** Raw data follows **

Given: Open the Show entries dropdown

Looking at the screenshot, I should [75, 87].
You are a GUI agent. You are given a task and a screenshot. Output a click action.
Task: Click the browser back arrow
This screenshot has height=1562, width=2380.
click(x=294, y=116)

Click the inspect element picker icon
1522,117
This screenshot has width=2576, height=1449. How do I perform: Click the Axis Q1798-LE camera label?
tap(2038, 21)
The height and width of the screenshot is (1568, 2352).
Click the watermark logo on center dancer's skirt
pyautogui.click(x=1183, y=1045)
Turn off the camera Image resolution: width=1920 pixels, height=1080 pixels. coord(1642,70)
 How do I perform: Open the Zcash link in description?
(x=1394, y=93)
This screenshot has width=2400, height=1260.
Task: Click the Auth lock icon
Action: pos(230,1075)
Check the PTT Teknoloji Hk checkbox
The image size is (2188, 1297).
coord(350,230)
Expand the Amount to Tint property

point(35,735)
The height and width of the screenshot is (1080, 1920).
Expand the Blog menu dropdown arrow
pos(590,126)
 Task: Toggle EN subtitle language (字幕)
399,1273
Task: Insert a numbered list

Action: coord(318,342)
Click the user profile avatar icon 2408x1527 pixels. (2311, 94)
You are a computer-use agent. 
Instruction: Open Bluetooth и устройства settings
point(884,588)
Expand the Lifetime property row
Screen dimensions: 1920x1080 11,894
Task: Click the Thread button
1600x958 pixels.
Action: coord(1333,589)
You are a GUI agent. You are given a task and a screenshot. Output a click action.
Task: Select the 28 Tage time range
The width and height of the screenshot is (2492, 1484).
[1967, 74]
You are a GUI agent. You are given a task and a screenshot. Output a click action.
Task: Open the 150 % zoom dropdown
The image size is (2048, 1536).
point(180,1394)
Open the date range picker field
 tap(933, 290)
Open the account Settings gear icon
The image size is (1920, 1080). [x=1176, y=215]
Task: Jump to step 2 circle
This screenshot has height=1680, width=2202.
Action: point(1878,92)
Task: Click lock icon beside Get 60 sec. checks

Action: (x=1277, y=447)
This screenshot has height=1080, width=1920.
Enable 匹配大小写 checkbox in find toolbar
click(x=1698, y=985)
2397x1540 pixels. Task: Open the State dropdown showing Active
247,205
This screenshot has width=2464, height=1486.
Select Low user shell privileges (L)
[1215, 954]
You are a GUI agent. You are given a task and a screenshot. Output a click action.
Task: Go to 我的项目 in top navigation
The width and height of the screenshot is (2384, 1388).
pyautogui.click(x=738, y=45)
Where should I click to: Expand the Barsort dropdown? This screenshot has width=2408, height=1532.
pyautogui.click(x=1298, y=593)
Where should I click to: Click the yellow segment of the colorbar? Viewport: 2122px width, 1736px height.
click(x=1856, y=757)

** End of Raw data **

All that belongs in the answer is the run of lines above from the line containing "This screenshot has height=1080, width=1920." through the line containing "Task: Go to 我的项目 in top navigation", exactly as written.

This screenshot has height=1080, width=1920.
Enable 匹配大小写 checkbox in find toolbar
click(x=1698, y=985)
2397x1540 pixels. Task: Open the State dropdown showing Active
247,205
This screenshot has width=2464, height=1486.
Select Low user shell privileges (L)
[1215, 954]
You are a GUI agent. You are given a task and a screenshot. Output a click action.
Task: Go to 我的项目 in top navigation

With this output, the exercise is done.